# Problem description
Nothing may be changed. Give the entries below again exactly.

**** Data listing

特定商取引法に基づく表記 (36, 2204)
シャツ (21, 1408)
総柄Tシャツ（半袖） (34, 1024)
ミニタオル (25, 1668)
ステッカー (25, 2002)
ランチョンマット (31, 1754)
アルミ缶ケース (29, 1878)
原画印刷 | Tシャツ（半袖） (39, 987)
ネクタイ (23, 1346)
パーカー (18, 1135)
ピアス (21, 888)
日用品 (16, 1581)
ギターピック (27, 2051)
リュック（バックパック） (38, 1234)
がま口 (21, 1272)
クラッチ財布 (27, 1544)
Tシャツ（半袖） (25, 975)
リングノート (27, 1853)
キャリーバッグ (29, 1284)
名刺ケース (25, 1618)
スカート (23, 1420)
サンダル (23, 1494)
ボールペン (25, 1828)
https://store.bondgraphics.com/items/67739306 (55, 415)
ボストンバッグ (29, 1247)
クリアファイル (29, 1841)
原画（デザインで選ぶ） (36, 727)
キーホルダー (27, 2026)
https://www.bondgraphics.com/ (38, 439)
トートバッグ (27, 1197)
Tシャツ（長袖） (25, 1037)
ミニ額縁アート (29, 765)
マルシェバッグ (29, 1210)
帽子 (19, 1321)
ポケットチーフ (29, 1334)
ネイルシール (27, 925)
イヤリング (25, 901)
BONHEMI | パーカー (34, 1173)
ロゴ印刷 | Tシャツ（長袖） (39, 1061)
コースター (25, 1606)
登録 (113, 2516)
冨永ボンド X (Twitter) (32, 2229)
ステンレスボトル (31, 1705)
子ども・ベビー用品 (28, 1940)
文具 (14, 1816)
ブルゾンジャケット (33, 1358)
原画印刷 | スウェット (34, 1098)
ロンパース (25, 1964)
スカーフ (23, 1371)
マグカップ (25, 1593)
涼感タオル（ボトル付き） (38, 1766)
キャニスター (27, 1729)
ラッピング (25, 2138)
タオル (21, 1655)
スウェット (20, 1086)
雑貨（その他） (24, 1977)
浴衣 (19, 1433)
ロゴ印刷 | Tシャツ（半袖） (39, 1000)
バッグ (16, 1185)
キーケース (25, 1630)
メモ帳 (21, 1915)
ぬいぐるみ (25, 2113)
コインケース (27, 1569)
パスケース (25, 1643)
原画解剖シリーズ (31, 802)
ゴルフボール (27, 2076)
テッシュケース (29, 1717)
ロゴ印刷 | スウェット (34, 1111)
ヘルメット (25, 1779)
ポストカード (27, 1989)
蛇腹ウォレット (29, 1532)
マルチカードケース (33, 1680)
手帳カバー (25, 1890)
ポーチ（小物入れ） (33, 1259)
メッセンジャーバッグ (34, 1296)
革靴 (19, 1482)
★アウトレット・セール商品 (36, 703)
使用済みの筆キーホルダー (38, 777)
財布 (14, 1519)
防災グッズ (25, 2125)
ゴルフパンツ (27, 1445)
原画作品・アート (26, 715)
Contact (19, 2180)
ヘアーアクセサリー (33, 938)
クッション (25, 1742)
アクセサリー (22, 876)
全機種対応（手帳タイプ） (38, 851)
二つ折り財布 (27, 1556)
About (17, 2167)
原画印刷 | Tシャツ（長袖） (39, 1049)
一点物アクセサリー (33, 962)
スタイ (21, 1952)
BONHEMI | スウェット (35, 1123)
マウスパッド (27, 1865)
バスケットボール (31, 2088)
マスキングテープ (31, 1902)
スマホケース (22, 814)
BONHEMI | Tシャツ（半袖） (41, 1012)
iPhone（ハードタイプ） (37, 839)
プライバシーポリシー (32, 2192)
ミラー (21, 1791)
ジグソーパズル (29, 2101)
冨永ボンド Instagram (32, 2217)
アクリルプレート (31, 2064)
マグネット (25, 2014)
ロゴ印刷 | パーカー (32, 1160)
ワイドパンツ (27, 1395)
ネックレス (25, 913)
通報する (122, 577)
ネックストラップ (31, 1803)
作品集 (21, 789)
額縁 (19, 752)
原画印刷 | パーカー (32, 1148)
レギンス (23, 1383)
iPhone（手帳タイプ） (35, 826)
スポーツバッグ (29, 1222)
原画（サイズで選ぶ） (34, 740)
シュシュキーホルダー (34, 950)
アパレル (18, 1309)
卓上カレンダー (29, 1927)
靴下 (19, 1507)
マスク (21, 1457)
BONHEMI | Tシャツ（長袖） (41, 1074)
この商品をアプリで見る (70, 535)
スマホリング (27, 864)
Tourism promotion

********

# Task response
特定商取引法に基づく表記 (36, 2204)
シャツ (21, 1408)
総柄Tシャツ（半袖） (34, 1024)
ミニタオル (25, 1668)
ステッカー (25, 2002)
ランチョンマット (31, 1754)
アルミ缶ケース (29, 1878)
原画印刷 | Tシャツ（半袖） (39, 987)
ネクタイ (23, 1346)
パーカー (18, 1135)
ピアス (21, 888)
日用品 (16, 1581)
ギターピック (27, 2051)
リュック（バックパック） (38, 1234)
がま口 (21, 1272)
クラッチ財布 (27, 1544)
Tシャツ（半袖） (25, 975)
リングノート (27, 1853)
キャリーバッグ (29, 1284)
名刺ケース (25, 1618)
スカート (23, 1420)
サンダル (23, 1494)
ボールペン (25, 1828)
https://store.bondgraphics.com/items/67739306 (55, 415)
ボストンバッグ (29, 1247)
クリアファイル (29, 1841)
原画（デザインで選ぶ） (36, 727)
キーホルダー (27, 2026)
https://www.bondgraphics.com/ (38, 439)
トートバッグ (27, 1197)
Tシャツ（長袖） (25, 1037)
ミニ額縁アート (29, 765)
マルシェバッグ (29, 1210)
帽子 (19, 1321)
ポケットチーフ (29, 1334)
ネイルシール (27, 925)
イヤリング (25, 901)
BONHEMI | パーカー (34, 1173)
ロゴ印刷 | Tシャツ（長袖） (39, 1061)
コースター (25, 1606)
登録 (113, 2516)
冨永ボンド X (Twitter) (32, 2229)
ステンレスボトル (31, 1705)
子ども・ベビー用品 (28, 1940)
文具 (14, 1816)
ブルゾンジャケット (33, 1358)
原画印刷 | スウェット (34, 1098)
ロンパース (25, 1964)
スカーフ (23, 1371)
マグカップ (25, 1593)
涼感タオル（ボトル付き） (38, 1766)
キャニスター (27, 1729)
ラッピング (25, 2138)
タオル (21, 1655)
スウェット (20, 1086)
雑貨（その他） (24, 1977)
浴衣 (19, 1433)
ロゴ印刷 | Tシャツ（半袖） (39, 1000)
バッグ (16, 1185)
キーケース (25, 1630)
メモ帳 (21, 1915)
ぬいぐるみ (25, 2113)
コインケース (27, 1569)
パスケース (25, 1643)
原画解剖シリーズ (31, 802)
ゴルフボール (27, 2076)
テッシュケース (29, 1717)
ロゴ印刷 | スウェット (34, 1111)
ヘルメット (25, 1779)
ポストカード (27, 1989)
蛇腹ウォレット (29, 1532)
マルチカードケース (33, 1680)
手帳カバー (25, 1890)
ポーチ（小物入れ） (33, 1259)
メッセンジャーバッグ (34, 1296)
革靴 (19, 1482)
★アウトレット・セール商品 (36, 703)
使用済みの筆キーホルダー (38, 777)
財布 (14, 1519)
防災グッズ (25, 2125)
ゴルフパンツ (27, 1445)
原画作品・アート (26, 715)
Contact (19, 2180)
ヘアーアクセサリー (33, 938)
クッション (25, 1742)
アクセサリー (22, 876)
全機種対応（手帳タイプ） (38, 851)
二つ折り財布 (27, 1556)
About (17, 2167)
原画印刷 | Tシャツ（長袖） (39, 1049)
一点物アクセサリー (33, 962)
スタイ (21, 1952)
BONHEMI | スウェット (35, 1123)
マウスパッド (27, 1865)
バスケットボール (31, 2088)
マスキングテープ (31, 1902)
スマホケース (22, 814)
BONHEMI | Tシャツ（半袖） (41, 1012)
iPhone（ハードタイプ） (37, 839)
プライバシーポリシー (32, 2192)
ミラー (21, 1791)
ジグソーパズル (29, 2101)
冨永ボンド Instagram (32, 2217)
アクリルプレート (31, 2064)
マグネット (25, 2014)
ロゴ印刷 | パーカー (32, 1160)
ワイドパンツ (27, 1395)
ネックレス (25, 913)
通報する (122, 577)
ネックストラップ (31, 1803)
作品集 (21, 789)
額縁 (19, 752)
原画印刷 | パーカー (32, 1148)
レギンス (23, 1383)
iPhone（手帳タイプ） (35, 826)
スポーツバッグ (29, 1222)
原画（サイズで選ぶ） (34, 740)
シュシュキーホルダー (34, 950)
アパレル (18, 1309)
卓上カレンダー (29, 1927)
靴下 (19, 1507)
マスク (21, 1457)
BONHEMI | Tシャツ（長袖） (41, 1074)
この商品をアプリで見る (70, 535)
スマホリング (27, 864)
Tourism promotion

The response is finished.